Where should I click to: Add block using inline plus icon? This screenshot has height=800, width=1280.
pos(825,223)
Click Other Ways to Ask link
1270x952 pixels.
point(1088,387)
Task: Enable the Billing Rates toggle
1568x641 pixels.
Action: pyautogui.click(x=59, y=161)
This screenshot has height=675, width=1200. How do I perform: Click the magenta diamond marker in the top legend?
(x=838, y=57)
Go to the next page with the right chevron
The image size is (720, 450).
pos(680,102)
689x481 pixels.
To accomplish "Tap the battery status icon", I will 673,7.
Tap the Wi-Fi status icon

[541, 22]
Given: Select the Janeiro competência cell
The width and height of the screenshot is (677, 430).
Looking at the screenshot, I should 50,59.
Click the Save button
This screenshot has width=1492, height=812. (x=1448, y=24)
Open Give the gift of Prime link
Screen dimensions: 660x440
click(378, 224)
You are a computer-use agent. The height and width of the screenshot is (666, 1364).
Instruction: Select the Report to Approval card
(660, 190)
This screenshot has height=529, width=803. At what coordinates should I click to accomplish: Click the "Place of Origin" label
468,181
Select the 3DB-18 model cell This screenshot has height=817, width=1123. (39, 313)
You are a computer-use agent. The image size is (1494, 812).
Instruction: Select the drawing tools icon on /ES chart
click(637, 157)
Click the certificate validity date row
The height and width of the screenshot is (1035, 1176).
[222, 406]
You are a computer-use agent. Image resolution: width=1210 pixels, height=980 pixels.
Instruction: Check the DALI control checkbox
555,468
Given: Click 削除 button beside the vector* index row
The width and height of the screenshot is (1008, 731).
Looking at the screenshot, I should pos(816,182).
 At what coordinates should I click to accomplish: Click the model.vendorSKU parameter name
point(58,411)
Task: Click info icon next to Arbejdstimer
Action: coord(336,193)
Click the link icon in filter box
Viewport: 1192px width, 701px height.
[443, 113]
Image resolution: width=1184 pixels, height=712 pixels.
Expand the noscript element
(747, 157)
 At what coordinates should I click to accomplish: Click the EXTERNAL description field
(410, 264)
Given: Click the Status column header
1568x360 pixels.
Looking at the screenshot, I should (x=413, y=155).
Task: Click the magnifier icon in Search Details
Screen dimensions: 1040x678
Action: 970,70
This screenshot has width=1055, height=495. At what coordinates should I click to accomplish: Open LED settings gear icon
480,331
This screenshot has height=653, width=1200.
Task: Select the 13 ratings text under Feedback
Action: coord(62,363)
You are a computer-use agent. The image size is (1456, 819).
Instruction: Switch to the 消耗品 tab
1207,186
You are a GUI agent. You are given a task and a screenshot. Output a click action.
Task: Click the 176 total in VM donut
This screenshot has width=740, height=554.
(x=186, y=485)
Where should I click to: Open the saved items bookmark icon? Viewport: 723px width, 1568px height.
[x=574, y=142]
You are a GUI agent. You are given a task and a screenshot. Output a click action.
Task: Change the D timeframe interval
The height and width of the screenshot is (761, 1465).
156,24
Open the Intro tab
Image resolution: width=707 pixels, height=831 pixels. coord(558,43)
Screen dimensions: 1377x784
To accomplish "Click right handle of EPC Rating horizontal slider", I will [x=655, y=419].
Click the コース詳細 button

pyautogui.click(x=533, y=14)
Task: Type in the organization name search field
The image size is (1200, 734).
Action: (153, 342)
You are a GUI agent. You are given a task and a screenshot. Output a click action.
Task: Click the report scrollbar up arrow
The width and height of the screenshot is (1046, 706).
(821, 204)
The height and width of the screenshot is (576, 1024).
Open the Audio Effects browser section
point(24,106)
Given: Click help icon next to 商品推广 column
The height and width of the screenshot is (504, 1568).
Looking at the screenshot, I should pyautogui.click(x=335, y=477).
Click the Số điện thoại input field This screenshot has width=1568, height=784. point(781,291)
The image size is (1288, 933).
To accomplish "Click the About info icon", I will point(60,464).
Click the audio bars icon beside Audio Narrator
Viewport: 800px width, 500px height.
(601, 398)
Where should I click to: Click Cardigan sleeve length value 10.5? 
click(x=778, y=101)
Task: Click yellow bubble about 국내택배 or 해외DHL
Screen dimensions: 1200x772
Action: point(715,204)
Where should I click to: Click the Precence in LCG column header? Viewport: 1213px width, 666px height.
══════════════════════════════
_Written problem_
Reproduce all of the lines above verbatim, from the first to the last, without altering, omitting, or reordering anything.

_The response_
Where should I click to: Add block using inline plus icon? This screenshot has height=800, width=1280.
pos(825,223)
Click Other Ways to Ask link
1270x952 pixels.
point(1088,387)
Task: Enable the Billing Rates toggle
1568x641 pixels.
Action: pyautogui.click(x=59, y=161)
This screenshot has height=675, width=1200. How do I perform: Click the magenta diamond marker in the top legend?
(x=838, y=57)
Go to the next page with the right chevron
The image size is (720, 450).
pos(680,102)
689x481 pixels.
To accomplish "Tap the battery status icon", I will 673,7.
Tap the Wi-Fi status icon

[541, 22]
Given: Select the Janeiro competência cell
The width and height of the screenshot is (677, 430).
Looking at the screenshot, I should 50,59.
Click the Save button
This screenshot has width=1492, height=812. (x=1448, y=24)
Open Give the gift of Prime link
Screen dimensions: 660x440
click(378, 224)
You are a computer-use agent. The height and width of the screenshot is (666, 1364).
Instruction: Select the Report to Approval card
(660, 190)
This screenshot has height=529, width=803. At what coordinates should I click to accomplish: Click the "Place of Origin" label
468,181
Select the 3DB-18 model cell This screenshot has height=817, width=1123. (39, 313)
You are a computer-use agent. The image size is (1494, 812).
Instruction: Select the drawing tools icon on /ES chart
click(637, 157)
Click the certificate validity date row
The height and width of the screenshot is (1035, 1176).
[222, 406]
You are a computer-use agent. Image resolution: width=1210 pixels, height=980 pixels.
Instruction: Check the DALI control checkbox
555,468
Given: Click 削除 button beside the vector* index row
The width and height of the screenshot is (1008, 731).
Looking at the screenshot, I should pos(816,182).
 At what coordinates should I click to accomplish: Click the model.vendorSKU parameter name
point(58,411)
Task: Click info icon next to Arbejdstimer
Action: coord(336,193)
Click the link icon in filter box
Viewport: 1192px width, 701px height.
[443, 113]
Image resolution: width=1184 pixels, height=712 pixels.
Expand the noscript element
(747, 157)
 At what coordinates should I click to accomplish: Click the EXTERNAL description field
(410, 264)
Given: Click the Status column header
1568x360 pixels.
Looking at the screenshot, I should (x=413, y=155).
Task: Click the magnifier icon in Search Details
Screen dimensions: 1040x678
Action: 970,70
This screenshot has width=1055, height=495. At what coordinates should I click to accomplish: Open LED settings gear icon
480,331
This screenshot has height=653, width=1200.
Task: Select the 13 ratings text under Feedback
Action: coord(62,363)
You are a computer-use agent. The image size is (1456, 819).
Instruction: Switch to the 消耗品 tab
1207,186
You are a GUI agent. You are given a task and a screenshot. Output a click action.
Task: Click the 176 total in VM donut
This screenshot has width=740, height=554.
(x=186, y=485)
Where should I click to: Open the saved items bookmark icon? Viewport: 723px width, 1568px height.
[x=574, y=142]
You are a GUI agent. You are given a task and a screenshot. Output a click action.
Task: Change the D timeframe interval
The height and width of the screenshot is (761, 1465).
156,24
Open the Intro tab
Image resolution: width=707 pixels, height=831 pixels. coord(558,43)
Screen dimensions: 1377x784
To accomplish "Click right handle of EPC Rating horizontal slider", I will [x=655, y=419].
Click the コース詳細 button

pyautogui.click(x=533, y=14)
Task: Type in the organization name search field
The image size is (1200, 734).
Action: (153, 342)
You are a GUI agent. You are given a task and a screenshot. Output a click action.
Task: Click the report scrollbar up arrow
The width and height of the screenshot is (1046, 706).
(821, 204)
The height and width of the screenshot is (576, 1024).
Open the Audio Effects browser section
point(24,106)
Given: Click help icon next to 商品推广 column
The height and width of the screenshot is (504, 1568).
Looking at the screenshot, I should pyautogui.click(x=335, y=477).
Click the Số điện thoại input field This screenshot has width=1568, height=784. point(781,291)
The image size is (1288, 933).
To accomplish "Click the About info icon", I will point(60,464).
Click the audio bars icon beside Audio Narrator
Viewport: 800px width, 500px height.
(601, 398)
Where should I click to: Click Cardigan sleeve length value 10.5? 
click(x=778, y=101)
Task: Click yellow bubble about 국내택배 or 해외DHL
Screen dimensions: 1200x772
Action: point(715,204)
Where should I click to: Click the Precence in LCG column header? Viewport: 1213px width, 666px height.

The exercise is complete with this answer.